WHAT THE TASK REQUIRES: Render the material as a Markdown table with two columns, "Item" and "Content". Start at the line containing "at (78, 206).", end with the line containing "coordinates (171, 310).", skip blank lines, and number each remaining line in order under Item.

______

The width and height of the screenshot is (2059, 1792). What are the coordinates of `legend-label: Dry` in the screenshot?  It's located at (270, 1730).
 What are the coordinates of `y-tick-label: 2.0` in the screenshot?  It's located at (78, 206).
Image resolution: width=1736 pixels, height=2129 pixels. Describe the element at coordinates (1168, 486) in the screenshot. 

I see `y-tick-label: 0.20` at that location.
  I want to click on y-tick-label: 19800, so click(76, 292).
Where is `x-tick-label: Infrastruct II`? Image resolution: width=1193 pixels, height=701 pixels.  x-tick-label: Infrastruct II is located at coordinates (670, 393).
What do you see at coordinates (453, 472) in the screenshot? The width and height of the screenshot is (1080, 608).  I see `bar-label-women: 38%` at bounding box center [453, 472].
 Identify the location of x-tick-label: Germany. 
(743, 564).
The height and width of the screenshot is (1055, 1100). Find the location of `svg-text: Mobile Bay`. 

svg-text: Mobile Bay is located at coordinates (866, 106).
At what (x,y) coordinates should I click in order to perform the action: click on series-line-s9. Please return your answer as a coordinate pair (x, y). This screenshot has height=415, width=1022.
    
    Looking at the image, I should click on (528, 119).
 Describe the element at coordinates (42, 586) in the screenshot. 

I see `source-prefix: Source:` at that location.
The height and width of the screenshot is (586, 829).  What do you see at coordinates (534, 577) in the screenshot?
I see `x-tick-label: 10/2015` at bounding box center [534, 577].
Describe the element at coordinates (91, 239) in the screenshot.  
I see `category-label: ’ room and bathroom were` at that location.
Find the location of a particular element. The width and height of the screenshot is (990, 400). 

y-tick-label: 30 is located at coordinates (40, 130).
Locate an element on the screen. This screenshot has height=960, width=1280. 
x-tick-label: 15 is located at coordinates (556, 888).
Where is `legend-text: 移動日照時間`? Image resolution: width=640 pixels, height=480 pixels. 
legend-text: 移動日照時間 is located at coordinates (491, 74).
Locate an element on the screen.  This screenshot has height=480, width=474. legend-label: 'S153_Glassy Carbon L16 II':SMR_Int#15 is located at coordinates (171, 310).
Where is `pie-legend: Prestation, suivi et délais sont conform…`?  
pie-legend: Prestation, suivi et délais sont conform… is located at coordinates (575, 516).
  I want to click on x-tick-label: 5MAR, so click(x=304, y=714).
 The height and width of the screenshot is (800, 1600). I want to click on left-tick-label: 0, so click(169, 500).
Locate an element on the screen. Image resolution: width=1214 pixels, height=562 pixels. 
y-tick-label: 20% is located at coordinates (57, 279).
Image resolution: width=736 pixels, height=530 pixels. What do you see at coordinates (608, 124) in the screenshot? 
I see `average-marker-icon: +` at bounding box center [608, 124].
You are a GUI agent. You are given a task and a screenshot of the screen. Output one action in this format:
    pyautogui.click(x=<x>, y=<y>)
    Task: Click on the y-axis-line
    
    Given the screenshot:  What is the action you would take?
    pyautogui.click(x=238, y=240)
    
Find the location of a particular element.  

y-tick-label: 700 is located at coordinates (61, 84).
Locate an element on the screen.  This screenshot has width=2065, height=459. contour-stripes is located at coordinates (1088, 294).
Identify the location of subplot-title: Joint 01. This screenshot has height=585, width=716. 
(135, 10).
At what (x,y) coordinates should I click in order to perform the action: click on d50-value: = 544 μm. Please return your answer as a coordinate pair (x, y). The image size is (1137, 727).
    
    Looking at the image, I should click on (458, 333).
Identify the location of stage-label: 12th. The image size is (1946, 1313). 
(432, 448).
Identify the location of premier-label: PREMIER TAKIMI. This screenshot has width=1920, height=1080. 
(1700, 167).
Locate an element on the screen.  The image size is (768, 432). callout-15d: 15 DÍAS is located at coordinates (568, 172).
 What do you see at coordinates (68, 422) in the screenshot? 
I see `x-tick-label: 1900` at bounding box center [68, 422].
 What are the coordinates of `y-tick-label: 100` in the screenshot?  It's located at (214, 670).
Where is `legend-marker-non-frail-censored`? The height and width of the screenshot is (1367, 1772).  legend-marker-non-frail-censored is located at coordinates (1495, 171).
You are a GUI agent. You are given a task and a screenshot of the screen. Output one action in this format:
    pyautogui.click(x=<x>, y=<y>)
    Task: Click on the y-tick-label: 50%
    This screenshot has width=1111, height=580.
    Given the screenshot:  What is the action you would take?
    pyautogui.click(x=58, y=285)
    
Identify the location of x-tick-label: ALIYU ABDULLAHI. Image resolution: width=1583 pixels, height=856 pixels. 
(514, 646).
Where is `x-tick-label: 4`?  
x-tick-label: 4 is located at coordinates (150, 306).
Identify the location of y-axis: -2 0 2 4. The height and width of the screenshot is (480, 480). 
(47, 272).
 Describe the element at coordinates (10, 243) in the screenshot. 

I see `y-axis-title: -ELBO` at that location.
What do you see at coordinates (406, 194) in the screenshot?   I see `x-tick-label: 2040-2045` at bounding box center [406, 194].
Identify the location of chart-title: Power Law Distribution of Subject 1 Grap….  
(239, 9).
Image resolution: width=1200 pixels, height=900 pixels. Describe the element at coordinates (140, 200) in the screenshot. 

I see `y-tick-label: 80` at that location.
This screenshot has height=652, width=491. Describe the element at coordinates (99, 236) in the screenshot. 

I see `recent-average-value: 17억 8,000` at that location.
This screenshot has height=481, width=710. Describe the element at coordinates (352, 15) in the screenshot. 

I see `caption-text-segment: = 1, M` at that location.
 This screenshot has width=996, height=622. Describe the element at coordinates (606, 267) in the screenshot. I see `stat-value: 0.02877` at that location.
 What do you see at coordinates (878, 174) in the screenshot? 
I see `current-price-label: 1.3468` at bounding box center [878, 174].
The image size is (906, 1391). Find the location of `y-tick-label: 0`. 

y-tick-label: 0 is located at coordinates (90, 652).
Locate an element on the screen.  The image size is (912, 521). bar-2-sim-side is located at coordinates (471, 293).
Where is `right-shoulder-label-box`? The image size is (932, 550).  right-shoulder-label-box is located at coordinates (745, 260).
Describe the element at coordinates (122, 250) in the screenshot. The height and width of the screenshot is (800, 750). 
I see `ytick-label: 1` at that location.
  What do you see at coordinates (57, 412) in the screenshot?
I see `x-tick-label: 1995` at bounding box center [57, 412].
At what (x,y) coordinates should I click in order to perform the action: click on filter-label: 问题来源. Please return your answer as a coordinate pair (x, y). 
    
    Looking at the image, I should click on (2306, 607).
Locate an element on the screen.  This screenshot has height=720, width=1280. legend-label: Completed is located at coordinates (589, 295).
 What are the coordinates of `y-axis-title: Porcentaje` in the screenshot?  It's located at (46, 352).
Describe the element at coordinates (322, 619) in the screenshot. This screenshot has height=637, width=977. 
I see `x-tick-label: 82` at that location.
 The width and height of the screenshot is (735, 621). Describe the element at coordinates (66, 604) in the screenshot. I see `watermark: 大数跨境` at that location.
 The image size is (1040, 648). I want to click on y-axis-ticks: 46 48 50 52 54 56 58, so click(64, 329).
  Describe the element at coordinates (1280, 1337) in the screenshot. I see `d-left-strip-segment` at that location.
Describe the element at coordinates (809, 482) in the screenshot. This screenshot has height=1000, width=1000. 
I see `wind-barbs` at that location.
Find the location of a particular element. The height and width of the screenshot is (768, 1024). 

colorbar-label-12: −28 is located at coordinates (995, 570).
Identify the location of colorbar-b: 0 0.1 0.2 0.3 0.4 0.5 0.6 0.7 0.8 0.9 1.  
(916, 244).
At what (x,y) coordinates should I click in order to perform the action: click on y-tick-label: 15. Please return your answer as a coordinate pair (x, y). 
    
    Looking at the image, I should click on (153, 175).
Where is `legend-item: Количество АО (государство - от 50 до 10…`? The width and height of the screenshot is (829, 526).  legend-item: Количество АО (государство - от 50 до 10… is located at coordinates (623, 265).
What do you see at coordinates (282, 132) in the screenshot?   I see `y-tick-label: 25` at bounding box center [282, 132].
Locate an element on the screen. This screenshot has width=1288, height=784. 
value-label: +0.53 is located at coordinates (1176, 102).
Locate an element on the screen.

______

REPLY:
| Item | Content |
|---|---|
| 1 |  What are the coordinates of `y-tick-label: 2.0` in the screenshot?  It's located at (78, 206). |
| 2 | Image resolution: width=1736 pixels, height=2129 pixels. Describe the element at coordinates (1168, 486) in the screenshot.  |
| 3 | I see `y-tick-label: 0.20` at that location. |
| 4 |   I want to click on y-tick-label: 19800, so click(76, 292). |
| 5 | Where is `x-tick-label: Infrastruct II`? Image resolution: width=1193 pixels, height=701 pixels.  x-tick-label: Infrastruct II is located at coordinates (670, 393). |
| 6 | What do you see at coordinates (453, 472) in the screenshot? The width and height of the screenshot is (1080, 608).  I see `bar-label-women: 38%` at bounding box center [453, 472]. |
| 7 |  Identify the location of x-tick-label: Germany.  |
| 8 | (743, 564). |
| 9 | The height and width of the screenshot is (1055, 1100). Find the location of `svg-text: Mobile Bay`.  |
| 10 | svg-text: Mobile Bay is located at coordinates (866, 106). |
| 11 | At what (x,y) coordinates should I click in order to perform the action: click on series-line-s9. Please return your answer as a coordinate pair (x, y). This screenshot has height=415, width=1022. |
| 12 |     Looking at the image, I should click on (528, 119). |
| 13 |  Describe the element at coordinates (42, 586) in the screenshot.  |
| 14 | I see `source-prefix: Source:` at that location. |
| 15 | The height and width of the screenshot is (586, 829).  What do you see at coordinates (534, 577) in the screenshot? |
| 16 | I see `x-tick-label: 10/2015` at bounding box center [534, 577]. |
| 17 | Describe the element at coordinates (91, 239) in the screenshot.   |
| 18 | I see `category-label: ’ room and bathroom were` at that location. |
| 19 | Find the location of a particular element. The width and height of the screenshot is (990, 400).  |
| 20 | y-tick-label: 30 is located at coordinates (40, 130). |
| 21 | Locate an element on the screen. This screenshot has height=960, width=1280.  |
| 22 | x-tick-label: 15 is located at coordinates (556, 888). |
| 23 | Where is `legend-text: 移動日照時間`? Image resolution: width=640 pixels, height=480 pixels.  |
| 24 | legend-text: 移動日照時間 is located at coordinates (491, 74). |
| 25 | Locate an element on the screen.  This screenshot has height=480, width=474. legend-label: 'S153_Glassy Carbon L16 II':SMR_Int#15 is located at coordinates (171, 310). |